I have the following data reading utility:
def read_files(image_path, text_path):
image = tf.io.read_file(image_path)
image = tf.image.decode_jpeg(image, channels=3)
image = tf.image.resize(image, IMG_SZ, antialias=True)
text = tf.io.read_file(text_path)
text = tf.compat.as_str_any(text)
return image, text
This is how I am constructing the dataset:
dataset = tf.data.Dataset.zip((image_ds, text_ds))
dataset = dataset.map(read_files, num_parallel_calls=AUTO).cache()
Is there a way to interleave the read_files()
function?
Do you mean: tf.data.Dataset.zip((image_ds.map(read_img), text_ds.map(read_text)))
?
No I meant using the actual interleave()
method. I guess it’s probably not doable in this case since the map_func
passed to interleave()
is supposed to return a Dataset
?
Why? what problem are you trying to solve?
Did you know that you can pass datasets through datasets?
datasets = [a, b, c,]
meta = tf.data.Dataset.from_tensor_slices(datasets)
merged = meta.interleave(lambda x:x)
If you did that with your image_ds, text_ds
then you’d have a dataset that alternates between image and text paths… but why? A dataset needs to have a single spec. So you can’t load the files in each dataset, and then interleave those.

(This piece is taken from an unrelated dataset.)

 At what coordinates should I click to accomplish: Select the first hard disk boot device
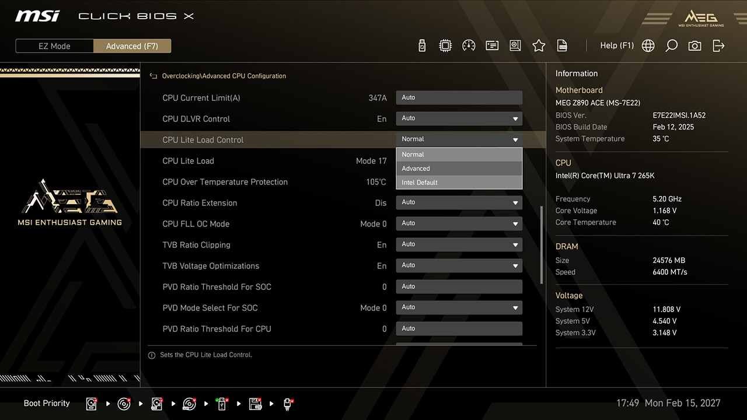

I can think of a few solutions, they just seem worse than the map before zip
above:
.batch(2).map(read_files)
- have both
read_img
and read_text
return (image, text)
pairs, where the first axis of text
is length 0 for read_image
and the first axis of image
is zero for read_text
.
I wanted to if it’s possible to interleave the reading of files. I am probably conceptually mistaken. I hope that’s not blasphemy.
So in your opinion, tf.data.Dataset.zip((image_ds.map(read_img), text_ds.map(read_text)))
would be more efficient than what I am already doing?
interleave the reading of files
You mean run the two reads in parallel?
I think even in your initial implementation TensorFlow is supposed to notice that the image and text branch are independent, and execute them in parallel.
I see. If that’s the case, then all’s well I guess.